Work has been nuts the past couple of weeks. There is so much going on that I can't do better than half-assed at anything, which is not my favorite mode. I am not a perfectionist, but I prefer 3/4-assed.
Tonight, my pod left for Utah, which I thought would make me lonelier than it has. At least so far, it's novel. The quiet is amazing. I didn't know how much I needed quiet until this evening. I feel like these four hours of silence have fixed everything that was ever wrong with me. You guys can come back now!
I'm flying out to meet them next week, to watch Sean run his first 100-miler. I am so excited for him. He'll be running the Zion 100 in southern Utah, which is one of his favorite places on the planet. He hasn't been there in years, and I think he was just about to melt into a puddle of New England sadness if it weren't for this trip. He isn't sad really, he just doesn't fit in here. Although I am more capable of fitting in, I don't really enjoy it. Being in Utah together will be so good for us. We might never come back.
The last time I was in Utah was 2005, when Maple was about a month old. I was in the midst of a severe MS relapse, but we went anyway. Here's me, awkwardly holding Maple. I couldn't really move my arms. It's a miracle I didn't drop her.
I had a hard time speaking during the relapse, but I could walk just fine. And my boobs worked, which was really the only thing that mattered anyway. Sean had to feed me when we'd go out to eat because my hands didn't work too well. People stared and whispered that someone that drunk shuld not be trusted with a baby. I haven't thought about that in years. Good times!
My goal for this trip to Utah: feed myself. And maybe run a few miles.

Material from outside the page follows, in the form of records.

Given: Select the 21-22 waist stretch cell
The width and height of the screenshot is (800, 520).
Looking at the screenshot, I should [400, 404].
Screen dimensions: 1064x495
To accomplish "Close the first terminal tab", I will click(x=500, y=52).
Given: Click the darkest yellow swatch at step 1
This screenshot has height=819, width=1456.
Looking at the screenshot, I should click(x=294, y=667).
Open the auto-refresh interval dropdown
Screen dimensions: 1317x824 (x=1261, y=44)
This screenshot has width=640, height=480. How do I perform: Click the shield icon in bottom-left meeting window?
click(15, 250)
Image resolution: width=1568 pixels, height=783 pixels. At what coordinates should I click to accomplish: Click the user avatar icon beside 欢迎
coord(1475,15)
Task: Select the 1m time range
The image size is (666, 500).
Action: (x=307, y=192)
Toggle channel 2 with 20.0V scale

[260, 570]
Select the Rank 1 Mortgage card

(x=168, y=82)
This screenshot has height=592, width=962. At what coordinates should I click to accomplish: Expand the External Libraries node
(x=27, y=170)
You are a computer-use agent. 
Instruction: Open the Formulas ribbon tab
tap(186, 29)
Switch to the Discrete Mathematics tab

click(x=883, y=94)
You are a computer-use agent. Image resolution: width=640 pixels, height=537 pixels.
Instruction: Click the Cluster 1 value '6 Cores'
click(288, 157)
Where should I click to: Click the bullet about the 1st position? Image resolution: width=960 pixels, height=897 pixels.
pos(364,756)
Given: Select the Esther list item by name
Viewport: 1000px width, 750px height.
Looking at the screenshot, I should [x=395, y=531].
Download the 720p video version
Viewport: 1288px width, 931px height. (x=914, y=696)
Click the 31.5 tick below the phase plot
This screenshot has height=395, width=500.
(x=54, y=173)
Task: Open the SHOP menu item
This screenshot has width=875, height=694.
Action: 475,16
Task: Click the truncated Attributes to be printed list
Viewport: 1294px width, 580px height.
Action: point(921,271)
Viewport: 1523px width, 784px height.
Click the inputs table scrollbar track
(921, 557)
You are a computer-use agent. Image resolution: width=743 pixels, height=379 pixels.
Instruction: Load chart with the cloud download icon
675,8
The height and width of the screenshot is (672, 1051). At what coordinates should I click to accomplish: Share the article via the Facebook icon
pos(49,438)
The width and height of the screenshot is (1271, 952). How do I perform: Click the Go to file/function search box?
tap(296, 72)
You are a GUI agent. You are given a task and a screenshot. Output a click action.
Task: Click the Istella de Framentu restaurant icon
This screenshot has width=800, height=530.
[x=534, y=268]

Lovely ... I want to visit Utah, the red mountain areas myself! Good grief, people said that? Some people have no business talking. Enjoy your "me" time while you have it. The few times I ever have it, I miss my family so much, but I know the quiet is good for us too. Pamper yourself a little and have a great time in Utah!
ReplyDeleteA 100 miler?! That's so totally amazing. I just crewed/paced my friend' sfirst 50 miler and was so inspired. And speakng of inspiring, you are one strong mama! I can't believe you were going through such a hard time when your daughter was so tiny. It's good to know you have such a supportive husband, but your strength and determination is really special.